Given text:
— Begin —

I was one click away from Twitter account annihilation, but many clicks away from the start of my journey. What had driven me to this point? Many years ago, I successfully banished work (especially work email) from my home life.1 The trouble was that when work email had departed, Twitter came flying in on its wake. It became too easy on a day off to search Twitter for the latest advances in #fallsprevention or #delirium, or to scroll mindlessly through my ‘feed’, and realise 2 hours later that I had not achieved anything! I had simply replaced one addiction with another.

An early catalyst for change was using Twitter so much on my journey home after a conference-fuelled Twitter binge that I vomited on the train. I took a step-wise approach. First I turned off notifications. Then I removed the app from my mobile, and then my tablet. Next I only used the webpage at conferences or if I had something to promote. The result? – I was distracted at conferences and missed the richness of content, and I became a self-centred, self-promotional twit. Until this point I was entirely self-taught. I had written about ‘digital distractions’1 and ‘electronic abstinence’1 but I am not a technophobe – honest! I am fairly nifty with spreadsheets and I completed my electronic job plan without attending the 3-hour training course.

— End —

Problem set:
1. Answer these questions from the Twitter passage:
(a) What did the writer banish from home life many years ago?
(b) What happened to the writer on the train home after a conference?
(c) What was the first step the writer took?
2. Write the next part of the Twitter passage, picking up after its final sentence.

Pointing data for screenshots:
— Begin —

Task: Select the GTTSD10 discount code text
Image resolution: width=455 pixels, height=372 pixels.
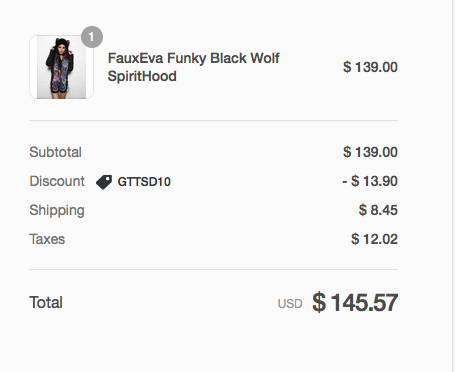Action: [x=144, y=182]
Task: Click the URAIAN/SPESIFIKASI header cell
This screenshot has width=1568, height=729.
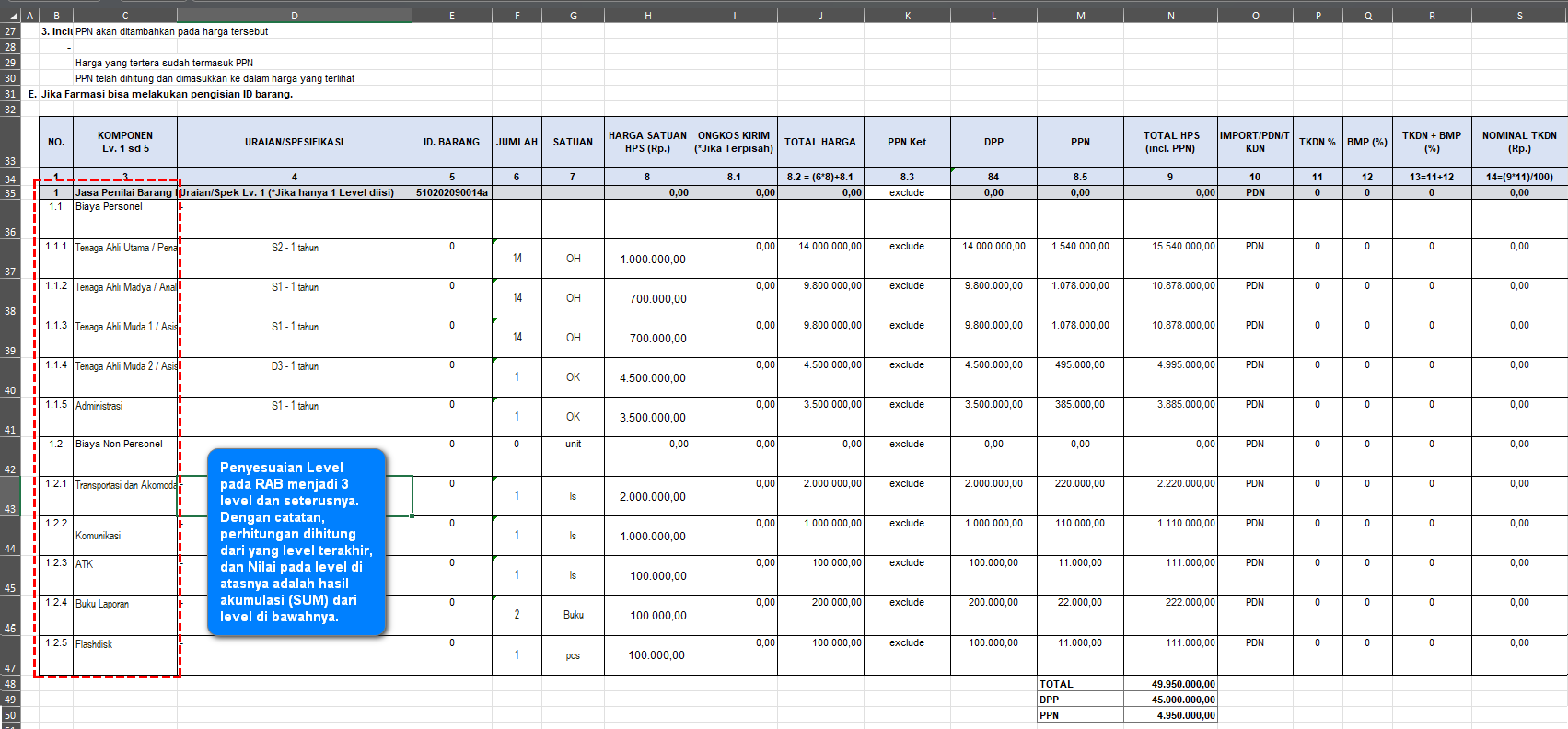Action: point(294,142)
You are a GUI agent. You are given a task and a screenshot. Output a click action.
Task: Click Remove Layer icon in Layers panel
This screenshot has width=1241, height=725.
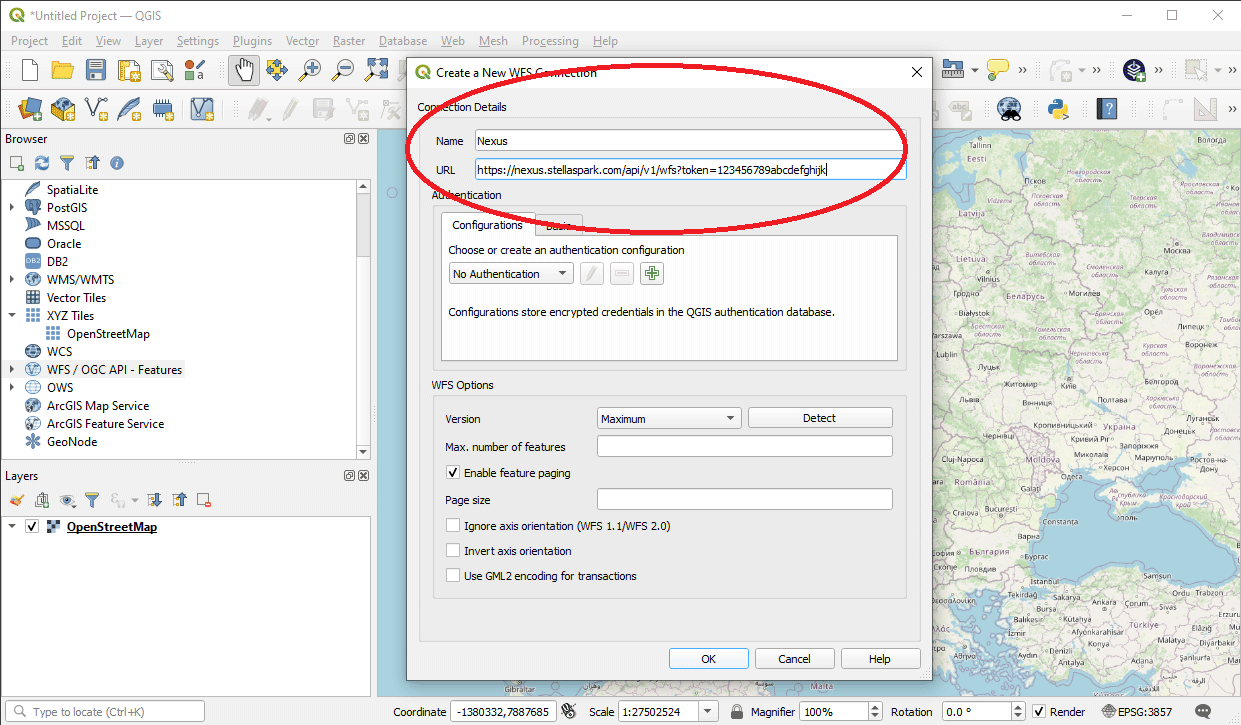204,500
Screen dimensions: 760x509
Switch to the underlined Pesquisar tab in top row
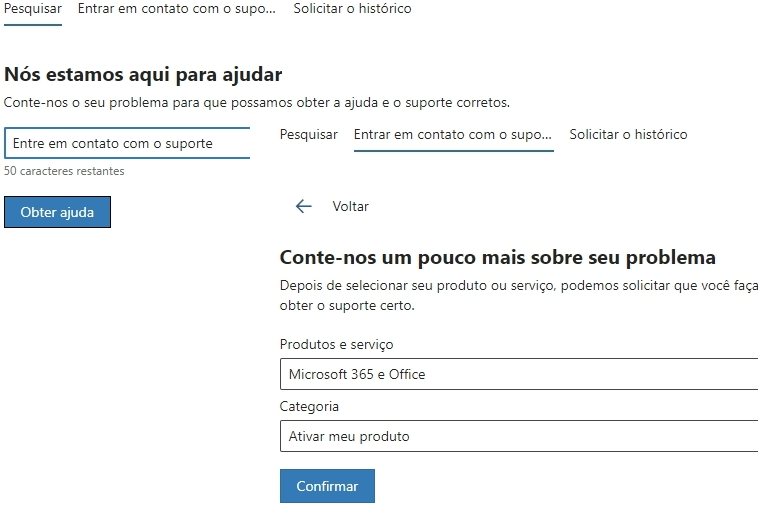click(x=33, y=9)
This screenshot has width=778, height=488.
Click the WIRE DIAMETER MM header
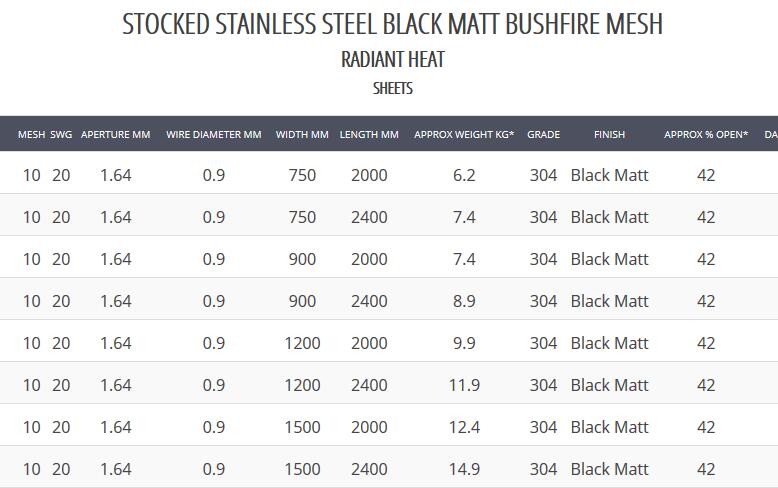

— End —

Answers in order:
1.
(a) Work, especially work email.
(b) The writer vomited after using Twitter so much on the journey.
(c) The writer turned off notifications.

2.
Ironically, when shopping online using a well-known app, I received a recommendation for the book Digital Minimalism by Dr Cal Newport.2 Newport, a computer scientist and associate professor is definitely not a technophobe and he has never owned a social media account! My own approach to electronic abstinence1 had given me plenty of time and so I read and followed Newport’s advice – a 30-day ‘digital declutter’.2 I had previously enforced a self-directed 40-day abstinence from working at home,1 but now I would be tackling all digital distractions – including Strava! Under Newport’s instruction,2 I did not ‘tweet’ about plans to deactivate my account – there was no farewell. Decision made, and then ‘click’! The deactivation process was initiated. If I could avoid logging in for the next 30 days then my account, and everything I had ever tweeted, would disappear forever.

That was 2 months ago, and none of my ‘followers’ have seemed to notice or mourn my absence – maybe they are too busy ‘tweeting’. I will admit to feeling rather smug to be Twitter-less when I heard that the CEO and co-founder of Twitter, Jack Dorsey, had had his own Twitter account hacked.3

There are many good reasons to use social media, for example to connect with support groups, but there are risks. I have found that the reasons we use social media are inextricably linked to its harms.


We are never bored – we always have a phone at our fingertips.4 When you walk along the street or work corridor, what proportion of people you pass are looking down at a screen? We have forgotten how to entertain ourselves.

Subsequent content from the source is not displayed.